Opposition from small farmers has forced the Food and Drug Administration (FDA) to revise controversial new food safety regulations. Critics charged the regulations would have made organic and sustainable farming nearly impossible.
The new rules were an attempt to stop the spread of foodborne illness by enforcing the Food Safety Modernization Act. Advocates of traditional sustainable agriculture felt the rules were too excessive and restrictive.
“You spoke. We heard you.” Michael R. Taylor, the FDA’s deputy commissioner for foods and veterinary medicine, wrote in a blog post. The policy change was prompted by a series of meetings with farmers and others across the country.

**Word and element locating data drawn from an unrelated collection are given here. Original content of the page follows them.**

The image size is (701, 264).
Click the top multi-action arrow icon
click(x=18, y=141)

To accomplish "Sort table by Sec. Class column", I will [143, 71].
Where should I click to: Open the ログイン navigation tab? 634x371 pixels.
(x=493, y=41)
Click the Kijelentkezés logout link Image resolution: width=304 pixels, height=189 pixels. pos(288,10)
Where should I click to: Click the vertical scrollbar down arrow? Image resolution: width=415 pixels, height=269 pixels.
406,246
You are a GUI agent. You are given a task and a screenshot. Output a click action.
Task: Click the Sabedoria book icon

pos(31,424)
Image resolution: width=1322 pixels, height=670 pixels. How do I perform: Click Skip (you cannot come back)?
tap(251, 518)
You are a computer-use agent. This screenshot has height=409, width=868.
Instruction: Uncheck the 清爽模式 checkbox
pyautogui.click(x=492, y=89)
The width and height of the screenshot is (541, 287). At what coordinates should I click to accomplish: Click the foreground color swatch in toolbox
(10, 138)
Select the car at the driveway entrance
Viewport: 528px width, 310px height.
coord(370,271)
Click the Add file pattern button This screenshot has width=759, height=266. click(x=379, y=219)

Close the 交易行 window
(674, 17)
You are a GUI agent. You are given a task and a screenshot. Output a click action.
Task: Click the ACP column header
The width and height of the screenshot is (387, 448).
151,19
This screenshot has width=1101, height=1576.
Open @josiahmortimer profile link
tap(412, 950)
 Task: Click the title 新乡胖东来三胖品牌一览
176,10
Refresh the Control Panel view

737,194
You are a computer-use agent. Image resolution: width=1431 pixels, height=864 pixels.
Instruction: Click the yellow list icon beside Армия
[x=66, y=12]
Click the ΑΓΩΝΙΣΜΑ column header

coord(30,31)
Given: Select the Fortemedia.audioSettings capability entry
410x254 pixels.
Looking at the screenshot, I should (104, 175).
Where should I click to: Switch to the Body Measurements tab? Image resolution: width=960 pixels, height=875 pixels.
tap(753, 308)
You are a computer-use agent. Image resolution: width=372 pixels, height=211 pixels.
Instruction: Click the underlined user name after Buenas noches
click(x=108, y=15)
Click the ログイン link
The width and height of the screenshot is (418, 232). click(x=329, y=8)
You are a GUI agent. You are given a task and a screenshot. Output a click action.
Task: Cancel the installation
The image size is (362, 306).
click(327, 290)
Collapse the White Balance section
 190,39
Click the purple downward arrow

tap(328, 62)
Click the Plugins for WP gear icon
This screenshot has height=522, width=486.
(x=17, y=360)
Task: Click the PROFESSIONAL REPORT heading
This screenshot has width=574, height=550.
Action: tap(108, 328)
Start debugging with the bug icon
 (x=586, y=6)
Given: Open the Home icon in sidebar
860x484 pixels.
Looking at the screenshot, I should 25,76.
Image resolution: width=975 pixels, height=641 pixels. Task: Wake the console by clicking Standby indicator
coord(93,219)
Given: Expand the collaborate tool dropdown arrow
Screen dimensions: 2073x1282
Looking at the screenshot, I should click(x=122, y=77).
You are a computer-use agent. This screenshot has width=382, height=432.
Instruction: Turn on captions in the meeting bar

Conversations with the farmers convinced Taylor and others that the proposed rules were impractical and not enforceable. In response, the agency has drafted a new set of proposed rules that should be published for public comment by early summer.
“And because of the input we received from farmers and the concerns they expressed about the impact of these rules on their lives and livelihood, we realized that significant changes must be made, while ensuring that the proposed rules remain consistent with our food safety goals,” Taylor wrote.
Why the Farmers Objected
The main rules that farmers disliked were:
- A provision that would have required fencing to completely separate livestock such as cattle and sheep from wildlife. That would have made the grazing of cattle on natural pastures virtually impossible. It would have also eliminated open-range grazing which is common in the Western United States.
- A rule requiring the testing of organic manure which would have made it almost impossible or prohibitively expensive to use that natural fertilizer.
Neither Taylor’s blog nor an FDA press release stated how the rules would be changed. The public will have a chance to comment on the new language before the rules are adopted.
The FDA went to great lengths to gather information and get input from farmers and others, press reports indicate. The agency is obviously aware of public opinion and trying to work with it.
Farmers Influenced FDA’s Actions
Some of the FDA’s research and outreach efforts in this matter included:
- Travel to 20 states
- Travel to Europe and Mexico
- Tours of large and small farms
- Meetings with farmers, including organic farmers and Amish farmers.
- Meetings with consumer groups
- Meetings with advocates of organic farming.
“In our travels, we saw first-hand how everyone is committed to food safety,” Taylor wrote. He noted that his team had many meetings with family farmers, some of whom have worked the land for generations.
The new rules will presumably reflect the input that Taylor and his team received from the farmers.
The FDA’s change of action and willingness to listen to the farmers and others is obviously the result of public pressure. This proposed rule change shows how citizens can influence the political process — and get even bureaucrats to change their actions. Maybe other government agencies will follow the FDA’s lead.